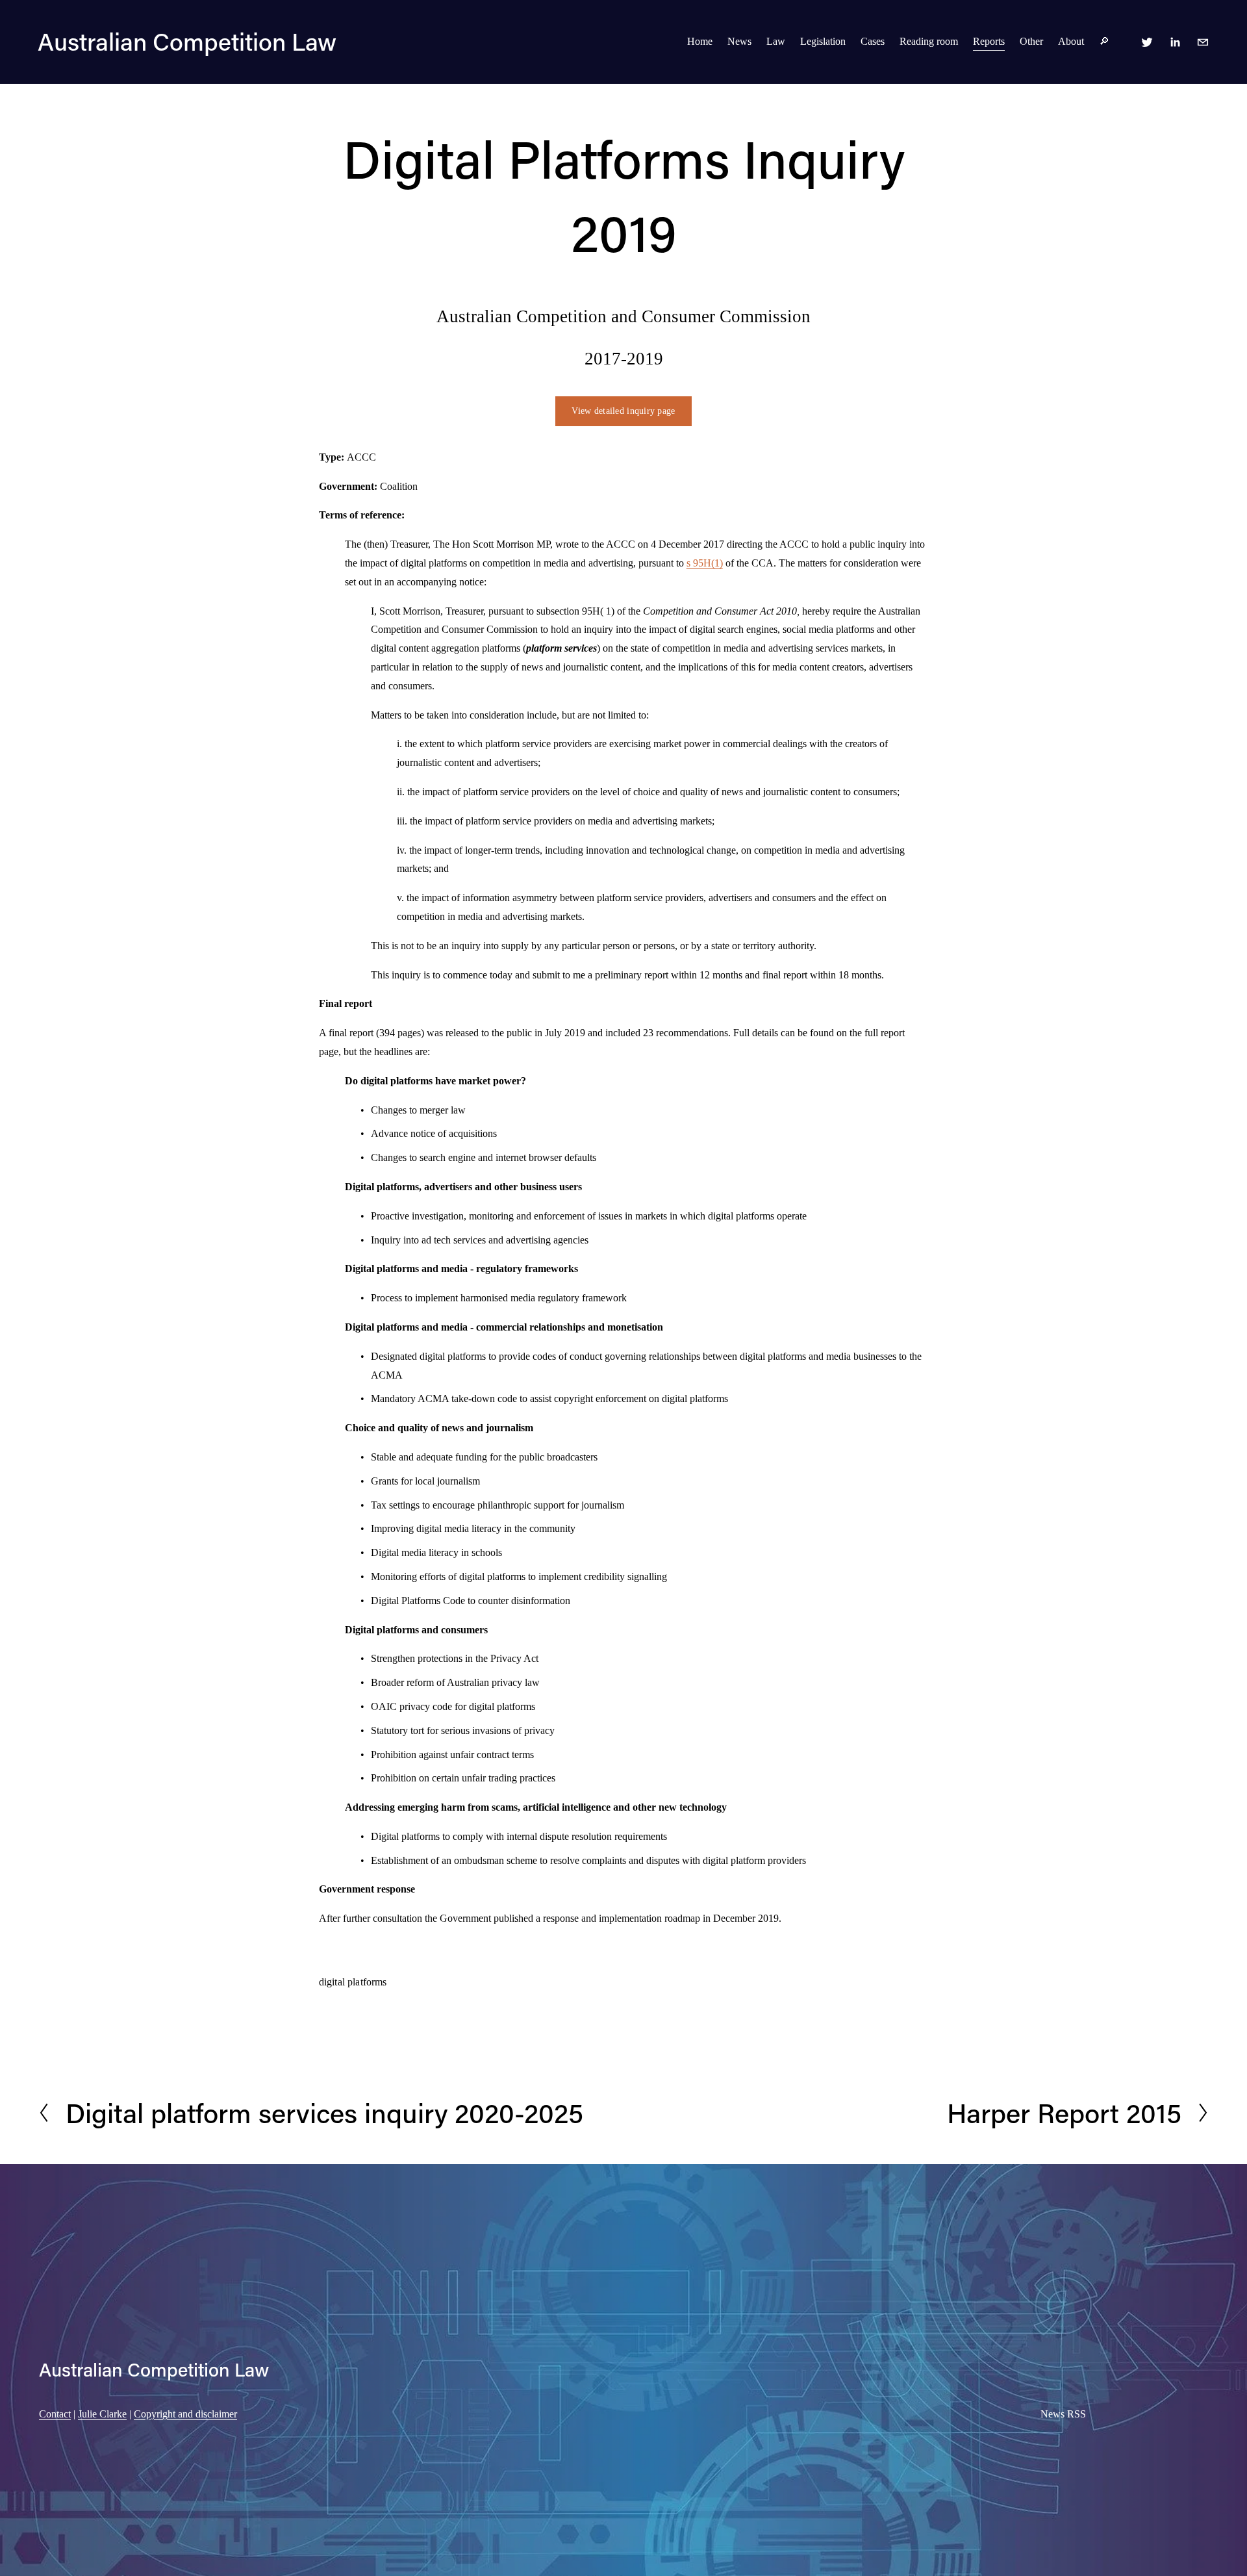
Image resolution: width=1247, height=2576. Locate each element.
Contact (55, 2413)
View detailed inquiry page (623, 411)
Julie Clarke (102, 2413)
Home (699, 41)
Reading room (929, 41)
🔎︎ (1104, 41)
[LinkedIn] (1174, 42)
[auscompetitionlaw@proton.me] (1202, 42)
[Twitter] (1146, 42)
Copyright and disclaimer (185, 2413)
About (1071, 41)
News (739, 41)
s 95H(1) (704, 562)
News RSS (1062, 2413)
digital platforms (353, 1981)
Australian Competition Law (187, 41)
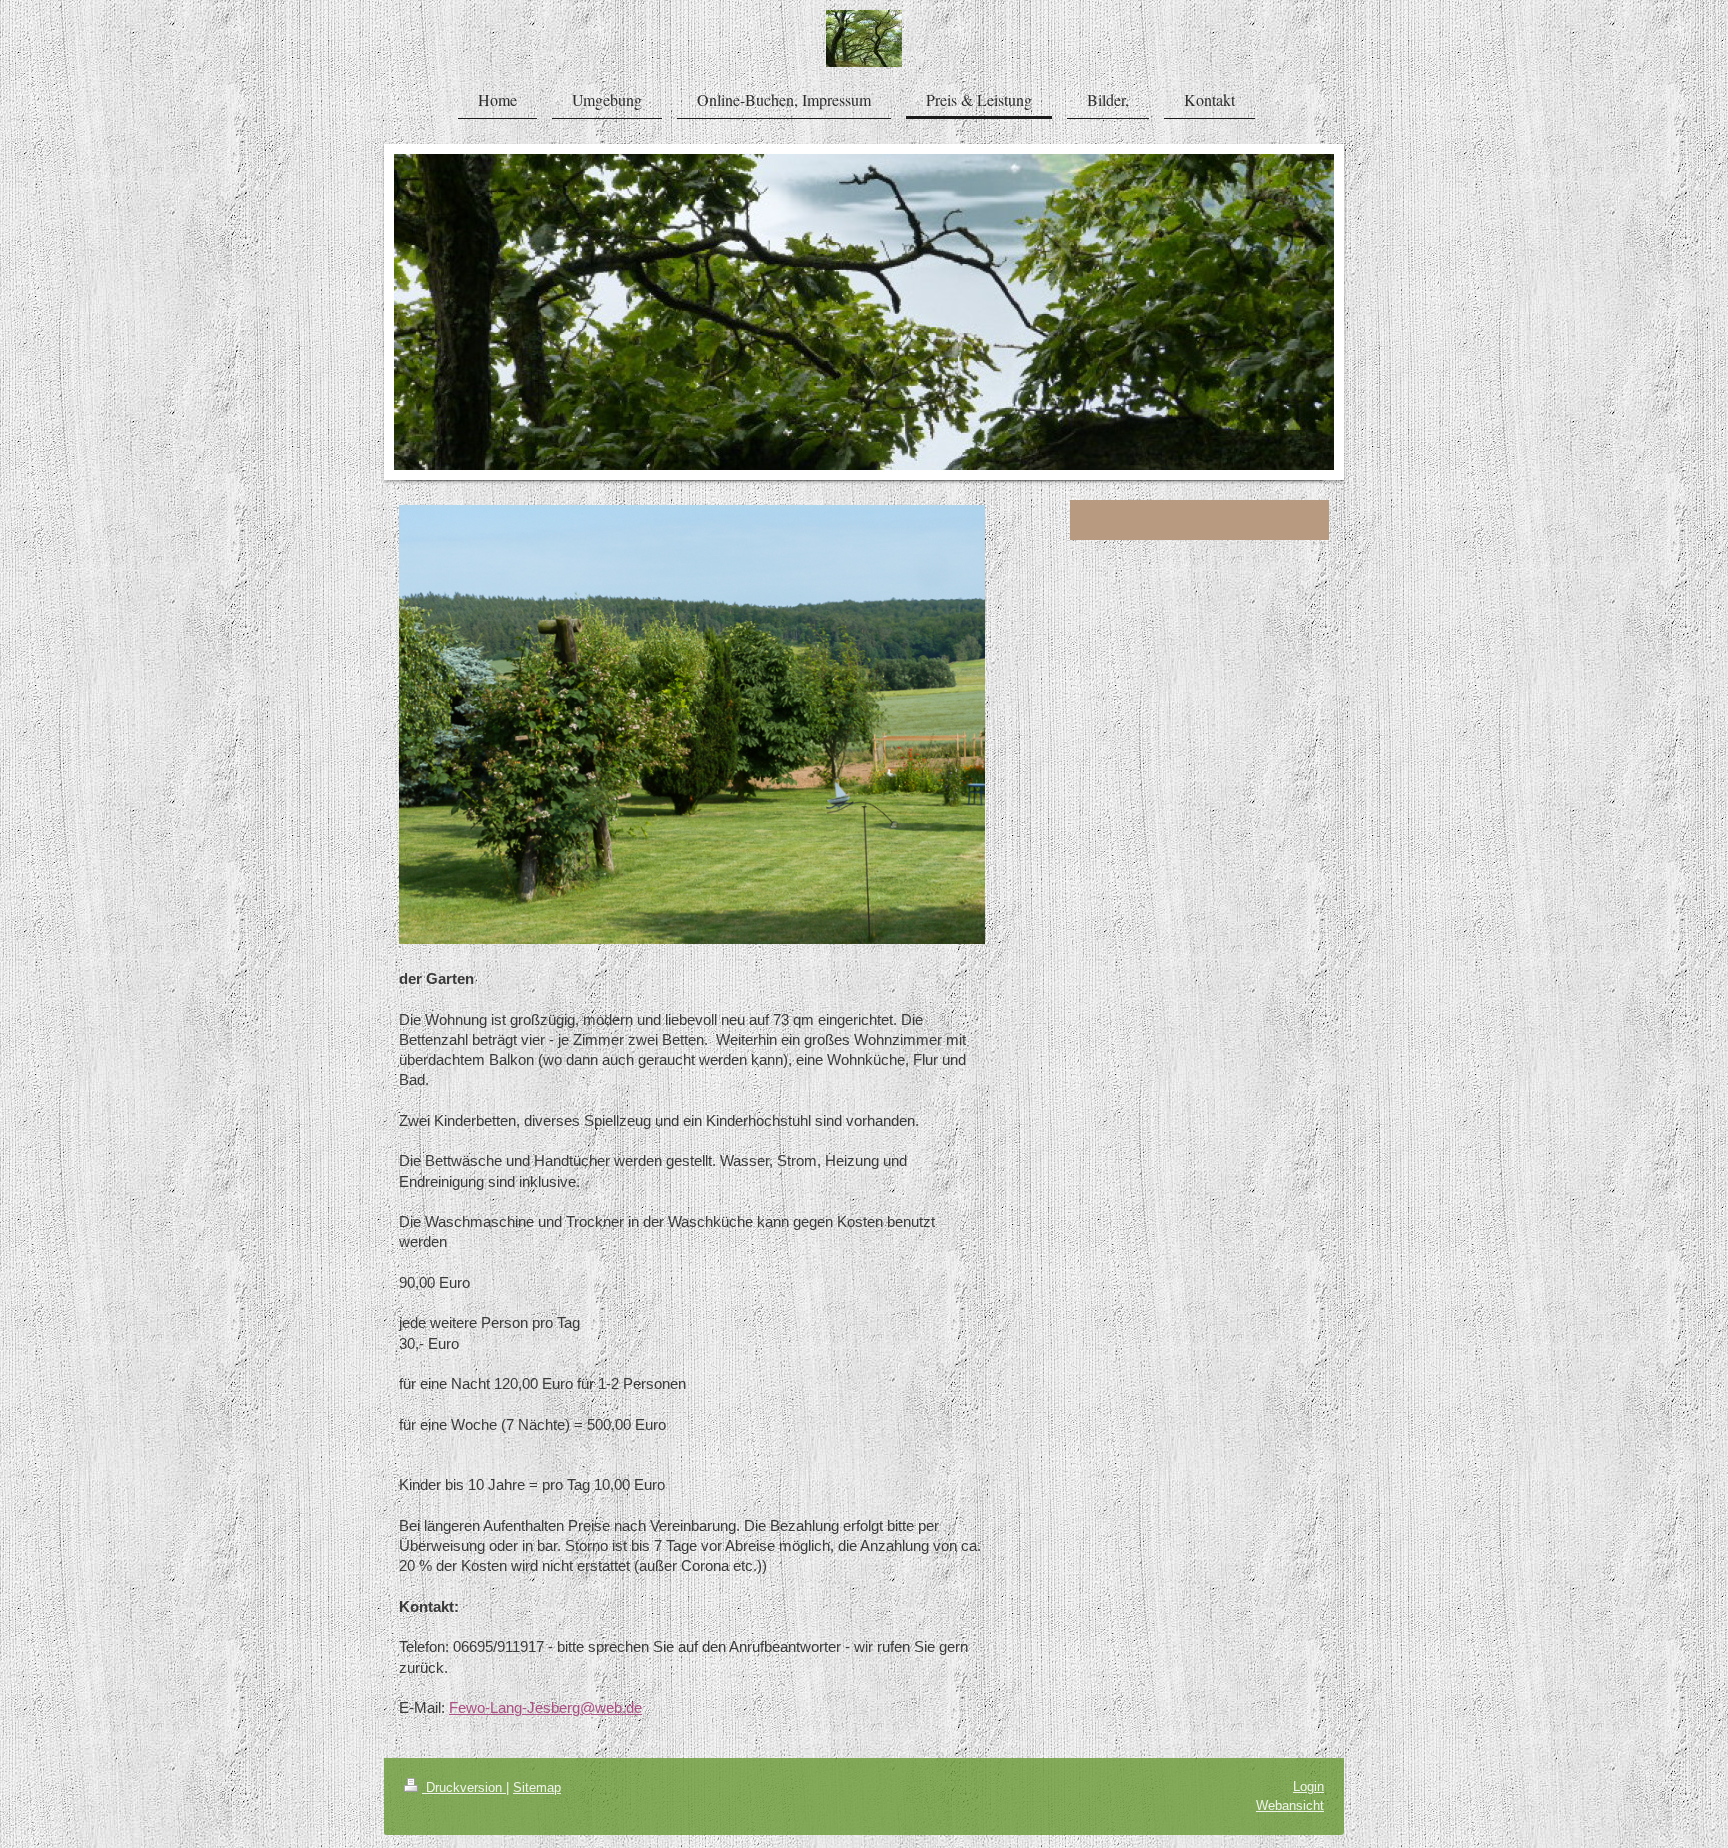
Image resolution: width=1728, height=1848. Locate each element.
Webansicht (1290, 1805)
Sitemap (537, 1787)
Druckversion (464, 1787)
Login (1308, 1786)
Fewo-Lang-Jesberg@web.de (545, 1707)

○ ○ ○ ○ ○

WHAT YOU HAVE TO DO: The lines to repeat run from the line containing "[LinkedIn] (1174, 42)" through the end of the listing above, both included; give them exactly and without pictures.

WRITTEN SOLUTION:
[LinkedIn] (1174, 42)
[auscompetitionlaw@proton.me] (1202, 42)
[Twitter] (1146, 42)
Copyright and disclaimer (185, 2413)
About (1071, 41)
News (739, 41)
s 95H(1) (704, 562)
News RSS (1062, 2413)
digital platforms (353, 1981)
Australian Competition Law (187, 41)
Image resolution: width=1728, height=1848. Locate each element.
Webansicht (1290, 1805)
Sitemap (537, 1787)
Druckversion (464, 1787)
Login (1308, 1786)
Fewo-Lang-Jesberg@web.de (545, 1707)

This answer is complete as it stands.